John writes, “One who was there had been an invalid for thirty-eight years. When Jesus saw him lying there and learned that he had been in this condition for a long time, he asked him, ‘Do you want to get well?’”

This guy had no idea who Jesus was. He was looking for healing in the pool, clueless that a miracle worker was standing in front of him. Yet with no prompting Jesus tells him, “Get up! Pick up your mat and walk.”

The passage concludes, “The man who was healed had no idea who it was, for Jesus had slipped away into the crowd that was there.”

Sometimes love finds us when we’re not even looking. God comes close when we least expect Him to. And instead of needing more answers, we find that we just wanted to be held in God’s love the whole time.

Even when you feel completely inadequate and answerless, with no way to help your teen, the God we believe in is powerful and loving enough to meet your teen wherever they are, to orchestrate the smallest details to show them their belovedness. Somehow, our rest lies not in searching, striving, or acquiring, but in being found.

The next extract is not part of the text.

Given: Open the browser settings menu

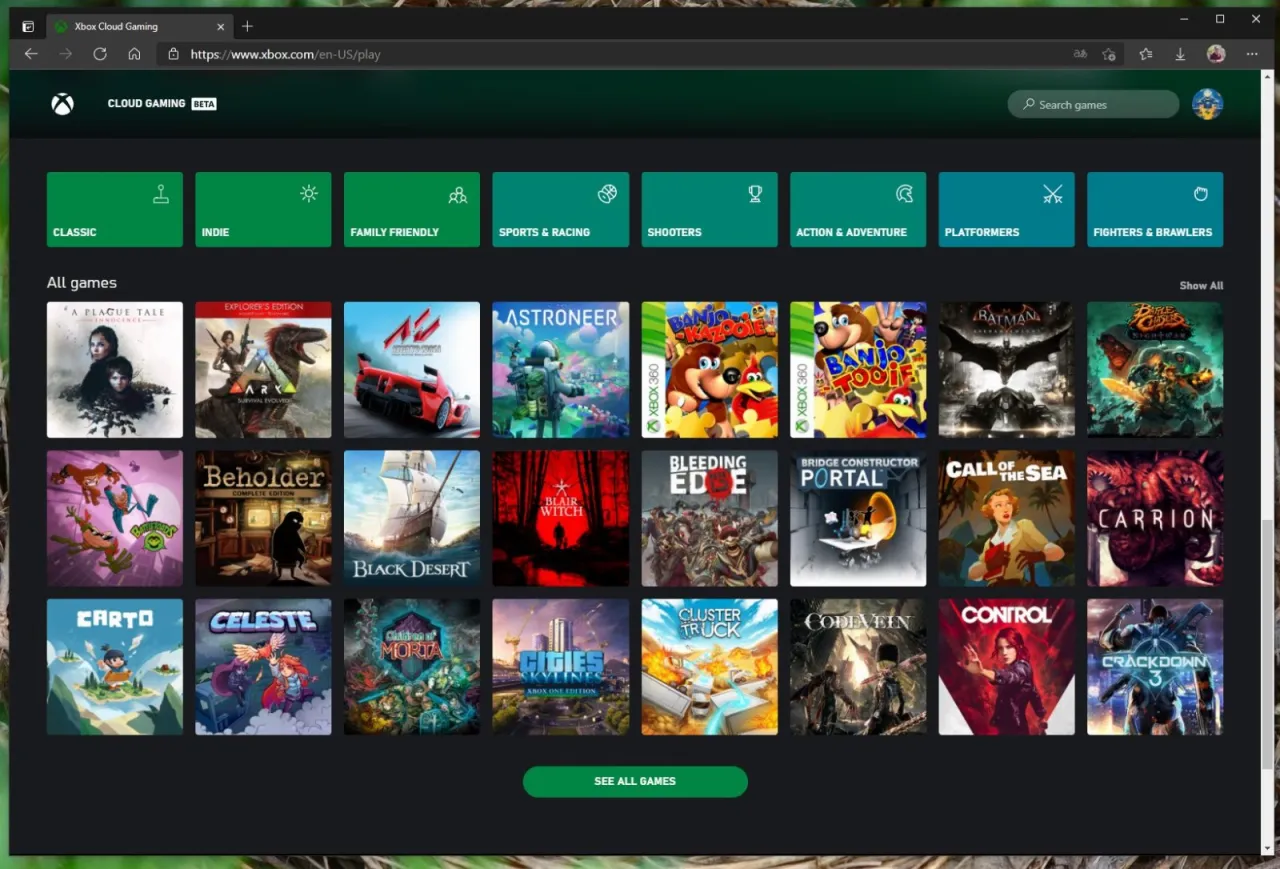Looking at the screenshot, I should [x=1252, y=54].
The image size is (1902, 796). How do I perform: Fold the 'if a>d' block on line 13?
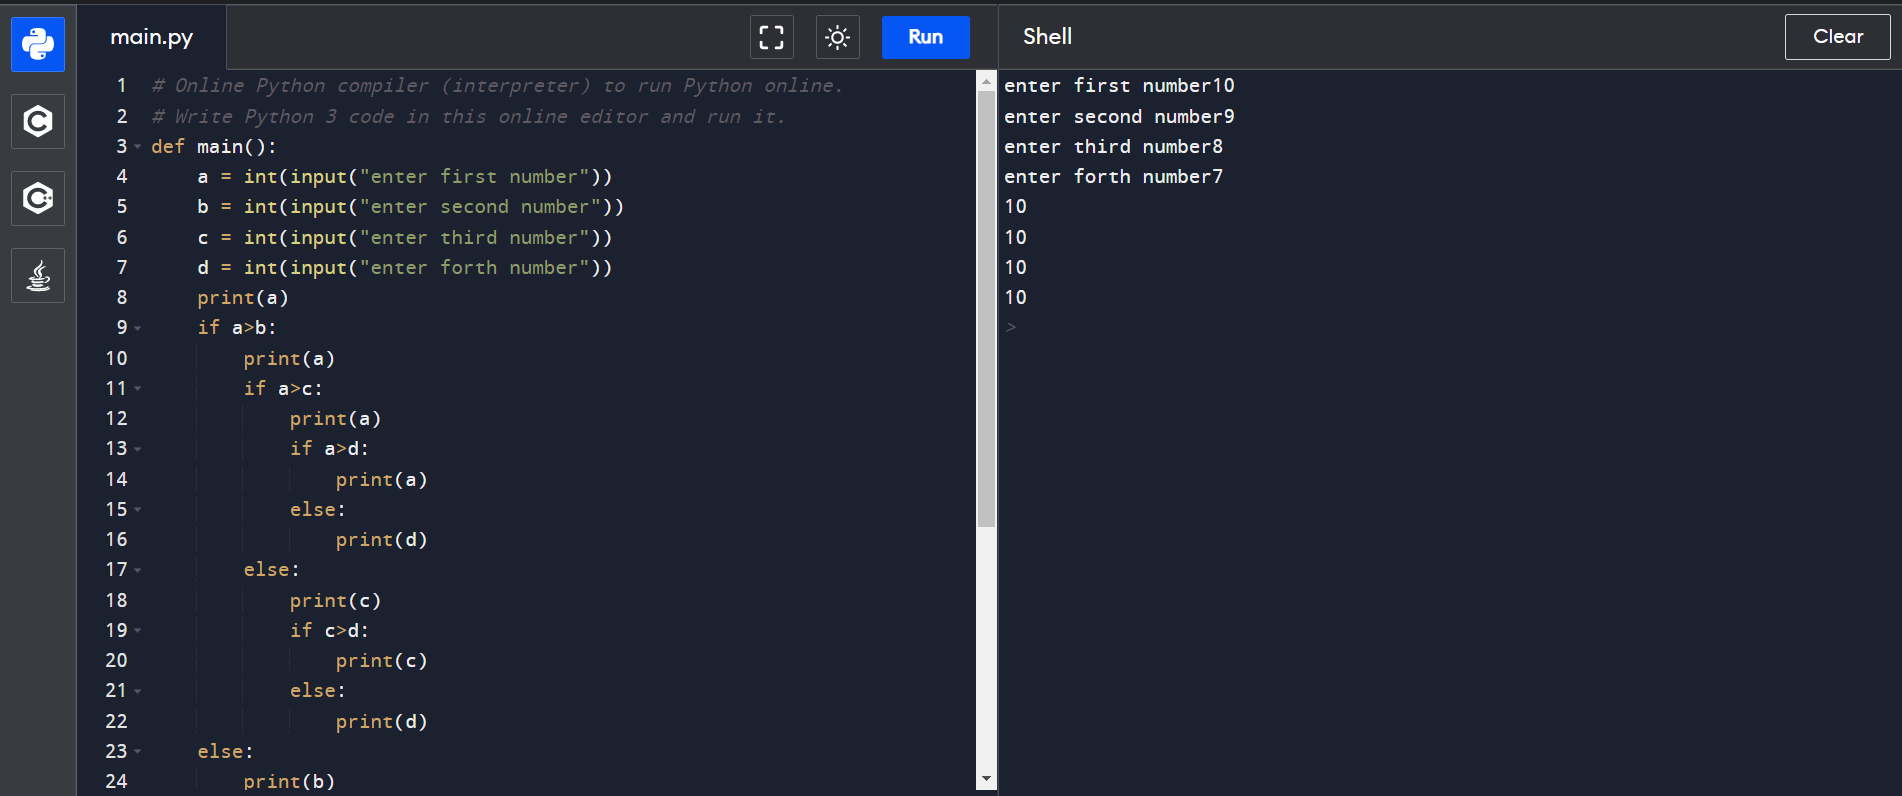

  • It can be scary to watch our kids wrestle with doubt. We can’t control what they believe; whether they commit to following Jesus or not is up to them. Yet we can trust our patient and powerful God to love them even more deeply and fiercely than we do.
  • Admitting doubt is better than claiming to have certainty. Doubting can mean being open to being wrong, searching for truth, and looking for answers. Humble curiosity is exactly what we want for our teens.
  • The Bible doesn’t ask us to trust God blindly, without any reason or evidence for doing so. We are invited to use the minds God gave us to discover truth and discard false beliefs.
  • Yet rationality will not take us all the way (as highlighted by Christian mysticism and apophatic theology). God is transcendent, completely and totally beyond comprehension and explanation. While apologetics is helpful, it will never lead us to certainty.
  • Your teen is watching the way that the Gospel shapes your life, the way that God’s love compels your actions, the way that you engage your own questions and uncertainties. What are you modeling for them?
  • Be with your teen. They need your presence and encouragement more than anything, no matter what their process looks like or where they end up.